:: WORK ORDER ::
Copy the records below verbatim, from the first line through the line containing "[Danish Multilayer Metal", inclusive, and output nothing else.

[Dataset entries]
==============================
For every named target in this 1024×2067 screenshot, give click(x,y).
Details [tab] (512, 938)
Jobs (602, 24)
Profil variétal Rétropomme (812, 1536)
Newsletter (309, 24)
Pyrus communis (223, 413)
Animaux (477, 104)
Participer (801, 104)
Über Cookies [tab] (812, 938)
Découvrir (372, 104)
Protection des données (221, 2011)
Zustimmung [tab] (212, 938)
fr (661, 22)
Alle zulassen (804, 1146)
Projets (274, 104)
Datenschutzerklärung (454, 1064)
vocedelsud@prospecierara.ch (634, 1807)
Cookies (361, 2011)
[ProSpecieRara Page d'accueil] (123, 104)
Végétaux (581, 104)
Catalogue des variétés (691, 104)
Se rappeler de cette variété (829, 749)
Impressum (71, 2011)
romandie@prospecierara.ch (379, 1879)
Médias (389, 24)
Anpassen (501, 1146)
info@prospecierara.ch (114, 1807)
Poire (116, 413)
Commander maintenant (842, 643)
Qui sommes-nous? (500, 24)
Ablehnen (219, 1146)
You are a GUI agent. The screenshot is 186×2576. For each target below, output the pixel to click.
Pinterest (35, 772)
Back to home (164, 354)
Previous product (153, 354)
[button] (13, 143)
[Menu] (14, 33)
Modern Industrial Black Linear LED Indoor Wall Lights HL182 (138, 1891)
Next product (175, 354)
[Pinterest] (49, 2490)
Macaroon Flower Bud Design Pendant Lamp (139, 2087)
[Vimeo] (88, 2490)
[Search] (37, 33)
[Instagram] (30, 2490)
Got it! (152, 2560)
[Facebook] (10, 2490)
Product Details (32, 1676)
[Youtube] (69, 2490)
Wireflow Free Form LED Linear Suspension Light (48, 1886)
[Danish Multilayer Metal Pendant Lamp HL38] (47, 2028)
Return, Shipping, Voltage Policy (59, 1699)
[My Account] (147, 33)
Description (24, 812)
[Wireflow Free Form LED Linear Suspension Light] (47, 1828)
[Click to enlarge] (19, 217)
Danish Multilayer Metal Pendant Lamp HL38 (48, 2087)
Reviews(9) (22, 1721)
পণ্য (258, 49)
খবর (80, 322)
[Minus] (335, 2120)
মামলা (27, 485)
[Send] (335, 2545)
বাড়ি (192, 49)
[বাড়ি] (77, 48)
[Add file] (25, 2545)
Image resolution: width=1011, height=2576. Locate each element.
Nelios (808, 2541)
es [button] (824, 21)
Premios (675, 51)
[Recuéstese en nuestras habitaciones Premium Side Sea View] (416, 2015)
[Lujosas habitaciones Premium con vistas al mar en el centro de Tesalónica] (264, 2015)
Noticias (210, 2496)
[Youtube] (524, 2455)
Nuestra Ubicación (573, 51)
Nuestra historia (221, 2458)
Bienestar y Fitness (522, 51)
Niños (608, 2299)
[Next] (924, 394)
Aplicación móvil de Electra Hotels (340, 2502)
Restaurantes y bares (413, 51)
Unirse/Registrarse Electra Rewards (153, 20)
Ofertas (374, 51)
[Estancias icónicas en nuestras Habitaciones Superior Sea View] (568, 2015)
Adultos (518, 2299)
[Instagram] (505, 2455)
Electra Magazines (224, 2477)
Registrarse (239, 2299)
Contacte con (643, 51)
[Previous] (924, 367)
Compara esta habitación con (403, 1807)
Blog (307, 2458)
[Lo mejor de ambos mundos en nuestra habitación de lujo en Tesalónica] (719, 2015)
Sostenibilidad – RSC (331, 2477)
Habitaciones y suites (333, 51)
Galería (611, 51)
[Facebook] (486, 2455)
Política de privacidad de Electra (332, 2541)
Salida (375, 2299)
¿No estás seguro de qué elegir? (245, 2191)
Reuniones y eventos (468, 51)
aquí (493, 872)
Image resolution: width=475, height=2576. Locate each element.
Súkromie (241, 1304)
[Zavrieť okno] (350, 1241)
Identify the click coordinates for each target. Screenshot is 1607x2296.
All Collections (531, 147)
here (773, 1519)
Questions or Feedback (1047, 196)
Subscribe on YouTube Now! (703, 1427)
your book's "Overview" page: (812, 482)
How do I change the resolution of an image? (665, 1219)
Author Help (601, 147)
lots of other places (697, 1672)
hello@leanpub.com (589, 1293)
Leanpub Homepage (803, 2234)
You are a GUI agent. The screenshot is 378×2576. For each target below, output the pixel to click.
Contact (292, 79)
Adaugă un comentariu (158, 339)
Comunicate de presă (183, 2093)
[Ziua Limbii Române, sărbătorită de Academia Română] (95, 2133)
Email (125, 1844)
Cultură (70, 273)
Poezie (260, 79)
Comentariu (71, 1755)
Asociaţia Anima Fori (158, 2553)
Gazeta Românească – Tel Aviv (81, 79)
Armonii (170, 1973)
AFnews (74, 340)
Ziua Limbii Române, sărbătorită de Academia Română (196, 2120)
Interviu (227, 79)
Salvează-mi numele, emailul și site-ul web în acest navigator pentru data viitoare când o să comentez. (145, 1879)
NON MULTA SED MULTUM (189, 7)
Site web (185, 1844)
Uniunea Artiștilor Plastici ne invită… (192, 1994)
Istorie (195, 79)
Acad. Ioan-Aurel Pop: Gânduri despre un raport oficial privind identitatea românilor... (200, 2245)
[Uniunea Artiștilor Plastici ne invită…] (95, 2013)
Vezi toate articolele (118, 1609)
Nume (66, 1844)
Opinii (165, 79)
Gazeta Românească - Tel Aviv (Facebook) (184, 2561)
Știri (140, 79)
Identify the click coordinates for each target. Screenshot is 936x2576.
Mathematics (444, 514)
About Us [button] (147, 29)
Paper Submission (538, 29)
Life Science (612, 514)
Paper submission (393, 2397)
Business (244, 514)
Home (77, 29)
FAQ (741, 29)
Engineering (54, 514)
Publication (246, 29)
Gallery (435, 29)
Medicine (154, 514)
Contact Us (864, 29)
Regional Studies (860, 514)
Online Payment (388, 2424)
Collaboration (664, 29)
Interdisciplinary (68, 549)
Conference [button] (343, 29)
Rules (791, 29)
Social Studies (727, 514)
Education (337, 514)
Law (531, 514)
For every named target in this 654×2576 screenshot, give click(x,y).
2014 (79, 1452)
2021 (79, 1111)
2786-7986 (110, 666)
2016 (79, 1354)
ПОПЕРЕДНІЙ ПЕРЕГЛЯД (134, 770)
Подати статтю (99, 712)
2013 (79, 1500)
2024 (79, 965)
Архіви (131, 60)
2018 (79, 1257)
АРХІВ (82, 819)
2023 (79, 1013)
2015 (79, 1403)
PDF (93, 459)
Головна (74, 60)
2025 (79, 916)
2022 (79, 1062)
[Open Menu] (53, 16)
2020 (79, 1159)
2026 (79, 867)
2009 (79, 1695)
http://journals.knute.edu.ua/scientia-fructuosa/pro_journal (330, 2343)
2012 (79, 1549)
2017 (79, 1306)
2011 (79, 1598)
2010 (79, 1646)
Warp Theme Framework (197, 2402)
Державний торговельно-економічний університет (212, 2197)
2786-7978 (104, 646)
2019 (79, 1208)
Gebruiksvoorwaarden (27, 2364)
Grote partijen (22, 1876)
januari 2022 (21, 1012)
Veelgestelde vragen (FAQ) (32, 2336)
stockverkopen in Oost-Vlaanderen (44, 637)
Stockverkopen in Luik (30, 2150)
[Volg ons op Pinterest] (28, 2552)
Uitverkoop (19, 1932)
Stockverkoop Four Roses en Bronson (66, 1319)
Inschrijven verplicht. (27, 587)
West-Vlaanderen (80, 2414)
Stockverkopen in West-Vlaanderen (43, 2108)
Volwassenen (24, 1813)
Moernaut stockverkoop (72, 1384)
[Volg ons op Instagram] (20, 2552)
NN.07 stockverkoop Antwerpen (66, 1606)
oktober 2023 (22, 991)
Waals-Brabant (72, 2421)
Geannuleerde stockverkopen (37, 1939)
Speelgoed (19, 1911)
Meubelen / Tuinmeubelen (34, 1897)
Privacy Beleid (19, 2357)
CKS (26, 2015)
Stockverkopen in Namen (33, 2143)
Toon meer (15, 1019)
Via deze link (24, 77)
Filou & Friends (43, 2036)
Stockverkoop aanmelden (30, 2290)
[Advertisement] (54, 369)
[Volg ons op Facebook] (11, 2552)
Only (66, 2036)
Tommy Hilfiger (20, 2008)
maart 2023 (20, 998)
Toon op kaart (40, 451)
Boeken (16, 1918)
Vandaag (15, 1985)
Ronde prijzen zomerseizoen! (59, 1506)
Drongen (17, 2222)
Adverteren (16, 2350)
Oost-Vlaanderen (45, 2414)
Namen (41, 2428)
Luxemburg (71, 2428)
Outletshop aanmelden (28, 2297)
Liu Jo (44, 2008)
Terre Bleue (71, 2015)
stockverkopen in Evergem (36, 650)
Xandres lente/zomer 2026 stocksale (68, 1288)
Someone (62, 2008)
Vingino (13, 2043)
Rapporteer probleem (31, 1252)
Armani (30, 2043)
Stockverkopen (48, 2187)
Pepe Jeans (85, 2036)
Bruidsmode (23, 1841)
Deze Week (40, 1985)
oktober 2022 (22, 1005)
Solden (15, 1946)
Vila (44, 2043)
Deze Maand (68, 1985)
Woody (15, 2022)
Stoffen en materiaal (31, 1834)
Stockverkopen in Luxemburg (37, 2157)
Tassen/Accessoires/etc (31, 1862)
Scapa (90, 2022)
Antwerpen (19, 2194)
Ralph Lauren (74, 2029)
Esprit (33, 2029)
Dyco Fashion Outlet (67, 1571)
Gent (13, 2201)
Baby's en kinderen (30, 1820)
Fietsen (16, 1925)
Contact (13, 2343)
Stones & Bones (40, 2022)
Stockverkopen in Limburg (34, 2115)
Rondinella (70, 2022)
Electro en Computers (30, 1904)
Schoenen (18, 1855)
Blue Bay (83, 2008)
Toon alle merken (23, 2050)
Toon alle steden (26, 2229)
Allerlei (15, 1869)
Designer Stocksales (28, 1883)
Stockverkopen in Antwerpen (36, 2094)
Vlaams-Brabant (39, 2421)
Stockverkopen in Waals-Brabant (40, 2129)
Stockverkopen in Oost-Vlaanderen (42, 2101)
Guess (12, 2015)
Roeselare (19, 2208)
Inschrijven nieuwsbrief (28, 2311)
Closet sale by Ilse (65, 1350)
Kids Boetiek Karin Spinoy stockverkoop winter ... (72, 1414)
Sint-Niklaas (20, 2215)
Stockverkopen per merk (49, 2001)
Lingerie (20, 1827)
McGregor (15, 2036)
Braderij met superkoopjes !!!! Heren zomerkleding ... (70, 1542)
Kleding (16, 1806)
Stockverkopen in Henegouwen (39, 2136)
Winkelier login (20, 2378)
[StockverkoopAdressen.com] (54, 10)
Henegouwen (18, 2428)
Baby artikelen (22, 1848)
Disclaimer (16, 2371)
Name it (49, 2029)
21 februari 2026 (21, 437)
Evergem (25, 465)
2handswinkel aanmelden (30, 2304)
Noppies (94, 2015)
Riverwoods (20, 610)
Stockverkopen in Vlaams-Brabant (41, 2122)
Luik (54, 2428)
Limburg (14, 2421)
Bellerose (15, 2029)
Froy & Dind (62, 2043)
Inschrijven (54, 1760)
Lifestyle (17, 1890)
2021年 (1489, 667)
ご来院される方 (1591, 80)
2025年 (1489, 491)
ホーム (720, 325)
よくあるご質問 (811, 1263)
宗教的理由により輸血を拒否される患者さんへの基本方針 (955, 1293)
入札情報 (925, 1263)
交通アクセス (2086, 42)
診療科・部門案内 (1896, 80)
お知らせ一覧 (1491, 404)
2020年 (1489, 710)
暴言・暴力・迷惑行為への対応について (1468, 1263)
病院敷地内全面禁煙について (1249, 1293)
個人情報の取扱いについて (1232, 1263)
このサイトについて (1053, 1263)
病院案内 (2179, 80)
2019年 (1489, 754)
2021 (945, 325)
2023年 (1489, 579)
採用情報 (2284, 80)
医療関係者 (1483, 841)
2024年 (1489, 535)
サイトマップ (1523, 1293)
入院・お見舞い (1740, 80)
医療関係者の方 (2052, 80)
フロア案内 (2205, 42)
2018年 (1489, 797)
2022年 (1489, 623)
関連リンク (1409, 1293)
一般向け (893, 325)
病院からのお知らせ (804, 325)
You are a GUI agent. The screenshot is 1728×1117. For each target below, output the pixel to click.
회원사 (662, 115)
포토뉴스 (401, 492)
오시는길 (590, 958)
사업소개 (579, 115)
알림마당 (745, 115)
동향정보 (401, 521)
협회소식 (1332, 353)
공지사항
==============================
:: WORKED SOLUTION ::
For every named target in this 1024×2067 screenshot, give click(x,y).
Details [tab] (512, 938)
Jobs (602, 24)
Profil variétal Rétropomme (812, 1536)
Newsletter (309, 24)
Pyrus communis (223, 413)
Animaux (477, 104)
Participer (801, 104)
Über Cookies [tab] (812, 938)
Découvrir (372, 104)
Protection des données (221, 2011)
Zustimmung [tab] (212, 938)
fr (661, 22)
Alle zulassen (804, 1146)
Projets (274, 104)
Datenschutzerklärung (454, 1064)
vocedelsud@prospecierara.ch (634, 1807)
Cookies (361, 2011)
[ProSpecieRara Page d'accueil] (123, 104)
Végétaux (581, 104)
Catalogue des variétés (691, 104)
Se rappeler de cette variété (829, 749)
Impressum (71, 2011)
romandie@prospecierara.ch (379, 1879)
Médias (389, 24)
Anpassen (501, 1146)
info@prospecierara.ch (114, 1807)
Poire (116, 413)
Commander maintenant (842, 643)
Qui sommes-nous? (500, 24)
Ablehnen (219, 1146)
You are a GUI agent. The screenshot is 186×2576. For each target below, output the pixel to click.
Pinterest (35, 772)
Back to home (164, 354)
Previous product (153, 354)
[button] (13, 143)
[Menu] (14, 33)
Modern Industrial Black Linear LED Indoor Wall Lights HL182 (138, 1891)
Next product (175, 354)
[Pinterest] (49, 2490)
Macaroon Flower Bud Design Pendant Lamp (139, 2087)
[Vimeo] (88, 2490)
[Search] (37, 33)
[Instagram] (30, 2490)
Got it! (152, 2560)
[Facebook] (10, 2490)
Product Details (32, 1676)
[Youtube] (69, 2490)
Wireflow Free Form LED Linear Suspension Light (48, 1886)
[Danish Multilayer Metal Pendant Lamp HL38] (47, 2028)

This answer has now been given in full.